Technology visionaries have been forecasting a fully automated future for decades. However, computer scientist John McCarthy, who was significantly involved in the development of the discipline of artificial intelligence (AI), explained the following as early as 1956: the difficulty and challenge lies in “creating a machine that behaves in such a way that one would call it intelligent if a human being behaved in such a way”.

Artificial Intelligence is on everyone’s lips today. A real buzzword. Realistically speaking, however, recreating human intelligence remains a difficult undertaking today. The trend is still in its infancy. This is the belief held by 70 percent of IT security specialists, according to a survey by Radar Cyber Security. However, there is a lot of research and testing going on. According to an analysis by Research and Markets from 2018, the level of investment here is expected to reach an estimated USD 191 billion by 2025. This is why the experts surveyed in the Radar Cyber Security study have high expectations for the coming years: 67 percent of them see good or even very good progress in the use of AI/machine learning in the field of IT security by 2020. Indeed, 89 percent of experts believe that it will be possible to use it for a wide range of applications in 2025.

The urgent need for intelligent machines to be used for cybersecurity purposes is understandable: on the one hand, there is a significant lack of experts and, on the other, the number of cyber attacks is rocketing with the increasing number of devices connected to the internet. Artificial Intelligence is intended to help automate detection & response and make it more efficient compared to other software-based support.

We have not yet reached this goal

“Supervised learning” is the term currently used for the AI offered on the cybersecurity market. This means that a learning algorithm tries to find a hypothesis that makes predictions that are as accurate as possible. The hypothesis is an image that assigns the assumed output value to each input value, for example whether a code contains malware or not. To do this, the algorithm needs many data sets from which it learns the desired “laws” and can then apply them to other data. The core prerequisite for this type of intelligence: the set of sample data is good. On the one hand, malware-free data must indeed be “clean”, otherwise AI doesn’t see abnormal data points. On the other hand, care must be taken to ensure that cyber attackers cannot gain access to the “training data”, since they could switch malware and malware-free code, thereby outwitting the system.

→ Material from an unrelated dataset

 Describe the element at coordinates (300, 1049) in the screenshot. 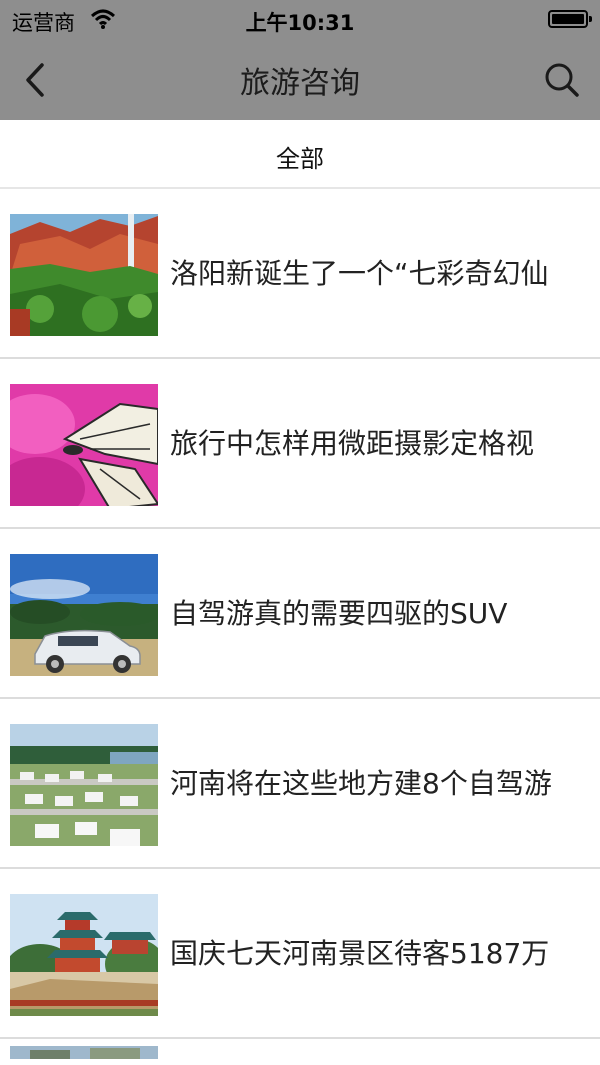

In IT development, machine learning is the next step in generating “artificial” knowledge from experience: an artificial system learns from examples and can generalise them once it has completed the learning phase. The examples are not simply memorised, but rather the system “recognises” patterns and laws in the learning data. This means that the system can also assess unknown data through the transfer of learning or even fail to learn unknown data due to overadaptation.

Initial successes have been achieved, for example in one of the largest competence centres for research into automated IT risk identification: the team at RadarServices puts these directly into practice with its customers. However, the experts also remain realistic: “We prefer to stay on the safe side and test our algorithms over a longer period of time before using them as the only analysis tool – without expert involvement,” says Christian Polster, who is responsible for research and technology development at Radar Cyber Security.

The computer scientist Donald Knuth summed up the status quo in this way: “Artificial Intelligence does everything that requires thought, but fails to do what humans and animals do automatically without thinking.”